I’ve read several books on this band, and coming to the end of the story always leaves me sad: having followed the life of the group from its beginnings, one can’t help but regret the end of the journey, wishing that jerry had smoked a few less cigarettes, eaten one less burger, maybe stayed at Betty Ford or checked into Serenity Knolls a few days earlier. Maybe he would still be alive… they could have pulled through and reinvented themselves again. But listening to the end of the Grateful Dead’s touring life, I felt the opposite: I was irritated that they kept producing this sloppy, bored music and I lost interest in what the next show would bring, since they never seemed to bring anything. I don’t blame the band: the survival of so many friends and relatives depended on the GD touring machine. It was all they knew, it was all that was expected of them, and the fans never seemed to tire. Ticket sales certainly didn’t drop, and reviews weren’t too harsh.

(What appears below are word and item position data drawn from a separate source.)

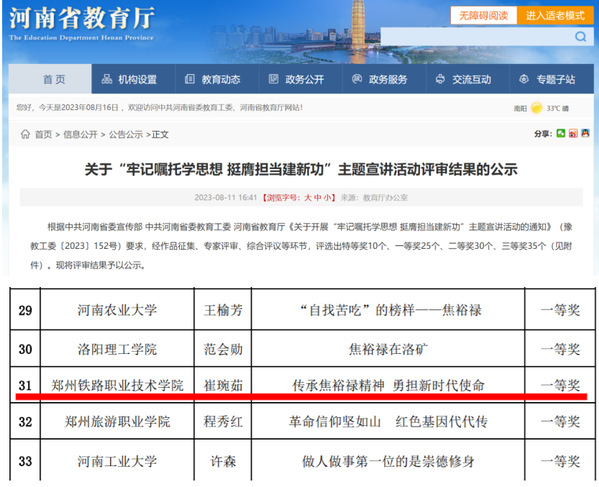Viewport: 599px width, 487px height.
Task: Go to 公告公示 in breadcrumb
Action: pos(126,134)
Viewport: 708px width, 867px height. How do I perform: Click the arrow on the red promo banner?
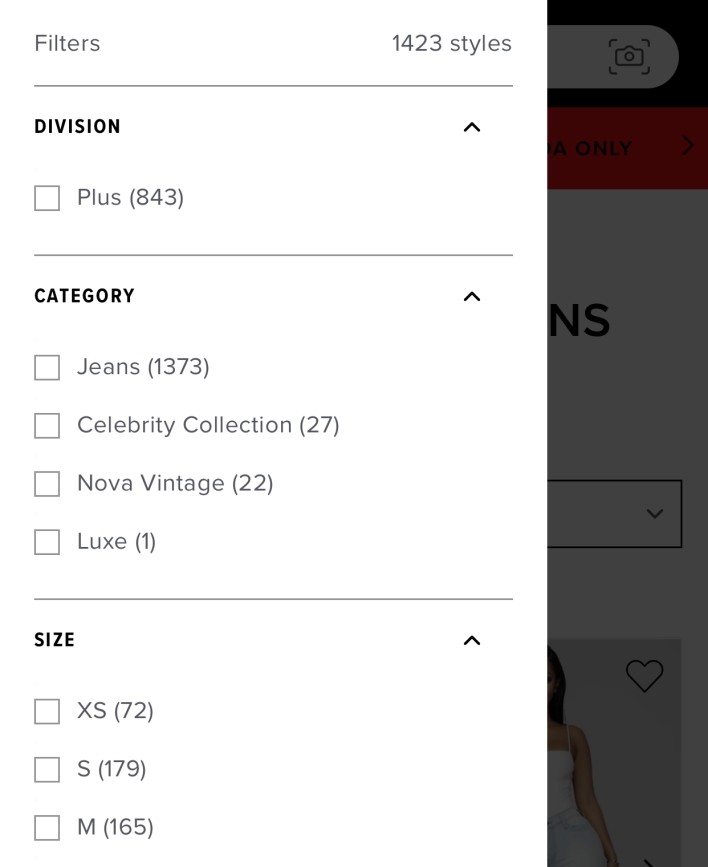(687, 146)
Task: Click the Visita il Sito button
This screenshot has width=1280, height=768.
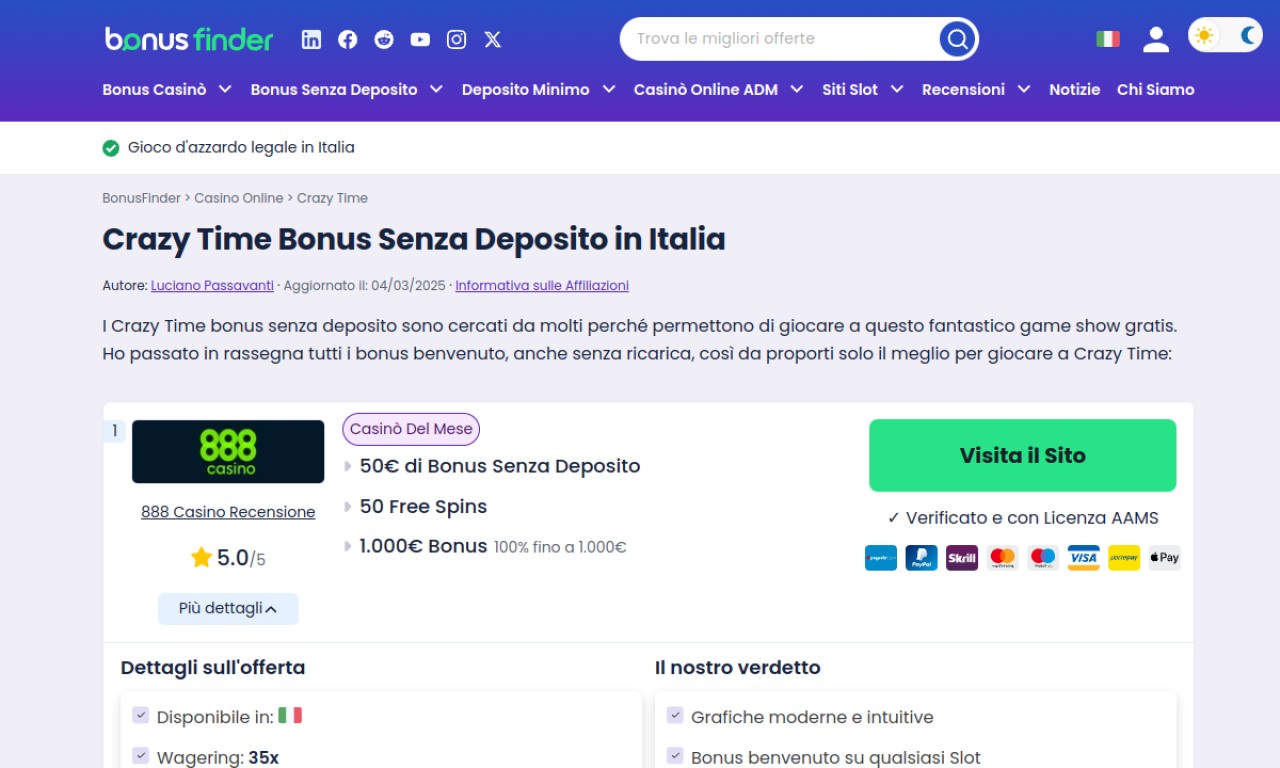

To this day you can read reviews from attendees talking about how magical the show was, how great Jerry sounded, what a wonderful experience it had all been.
By 1995, it was time to go. There was nothing left. The band was a bad imitation of its former self, with nothing to recommend it other than an obliviously cheery atmosphere in some parts of the Deadhead community. It was not a sustainable project. Mickey has said that friends and family took a back seat to the Dead in those days and that it caused problems in everyone’s homes; Deborah Koons quoted Jerry as saying the road was killing him. An attempt in late 1994 to put together another album hadn’t yielded a single finished track. The band hardly talked to each other, with individual green rooms and curtained areas backstage. Honest conversations were hard to come by, confined to sophomoric banter and sarcasm. After Jerry’s death, Bill couldn’t get out of there fast enough.
The Grateful Dead was a wonderful story but it died an ugly death. Thankfully we still have this music, fifteen years later, with those parting words still ringing “such a long, long time to be gone/ and a short time to be there.”